_What needs to be done_
Beginning with the first line and ending with the one containing "Task: Choose the", copy the lines of the listing below exactly; omit everything else.

_Information supplied_

----------

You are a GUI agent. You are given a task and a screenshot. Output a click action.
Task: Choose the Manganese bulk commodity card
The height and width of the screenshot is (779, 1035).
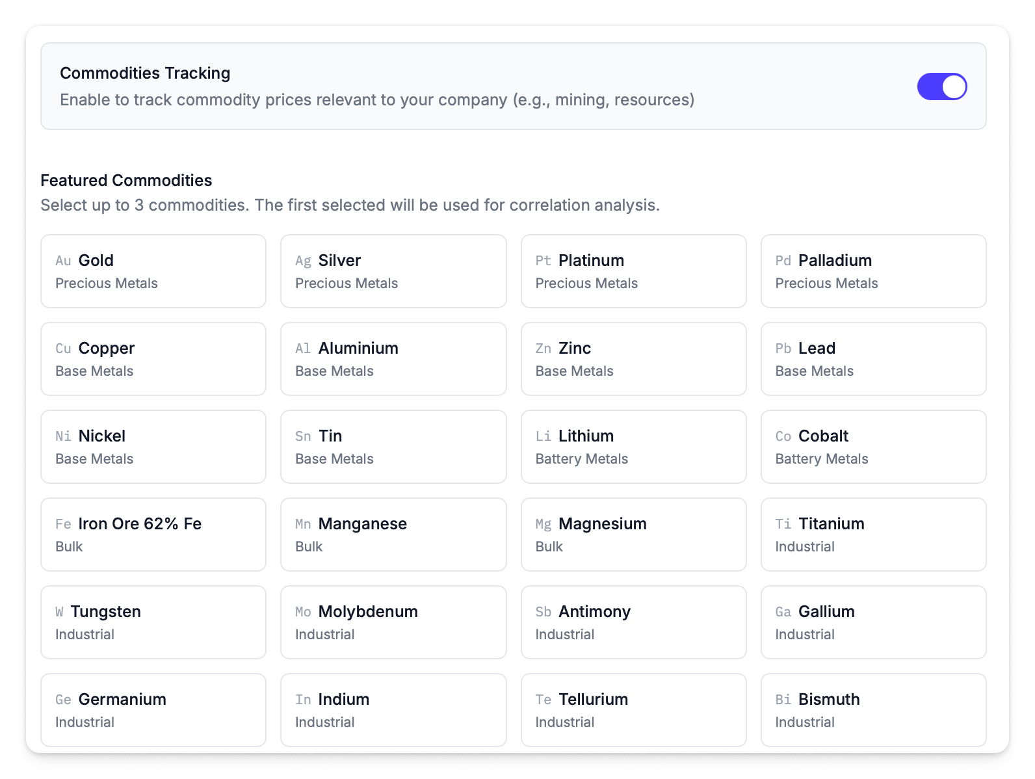pos(393,535)
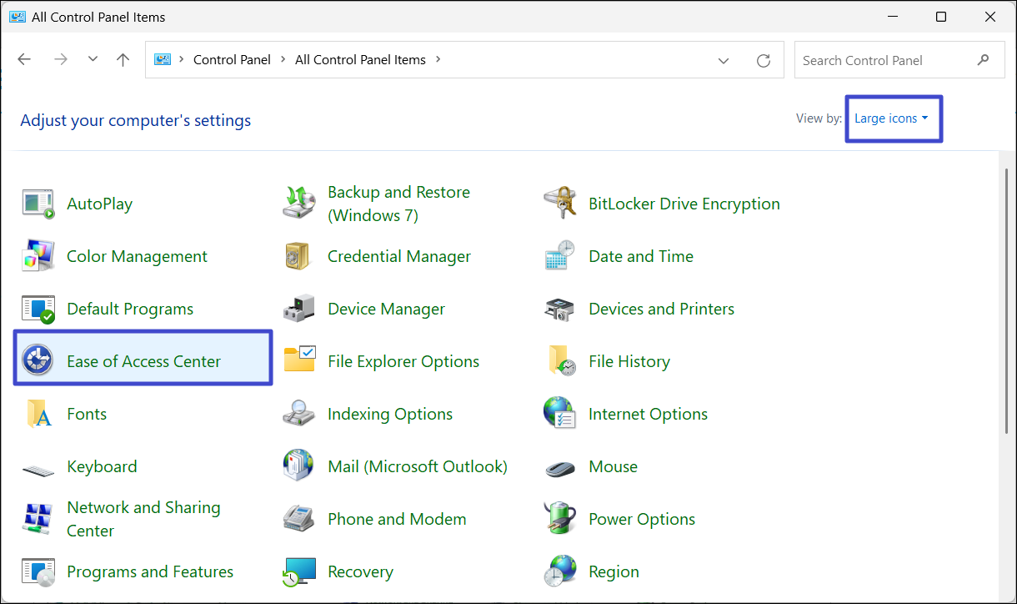Open the address bar history dropdown
1017x604 pixels.
tap(724, 60)
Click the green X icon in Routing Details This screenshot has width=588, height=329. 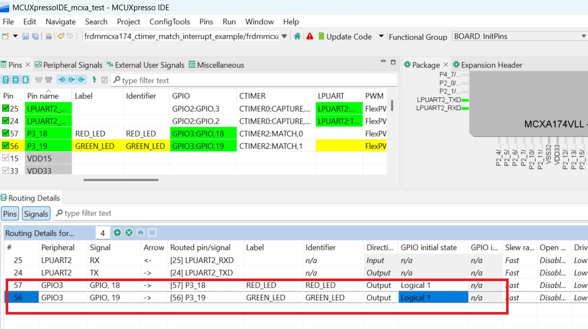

----------

_Problem solution_
You are a GUI agent. You are given a task and a screenshot. Output a click action.
Task: Choose the Manganese bulk commodity card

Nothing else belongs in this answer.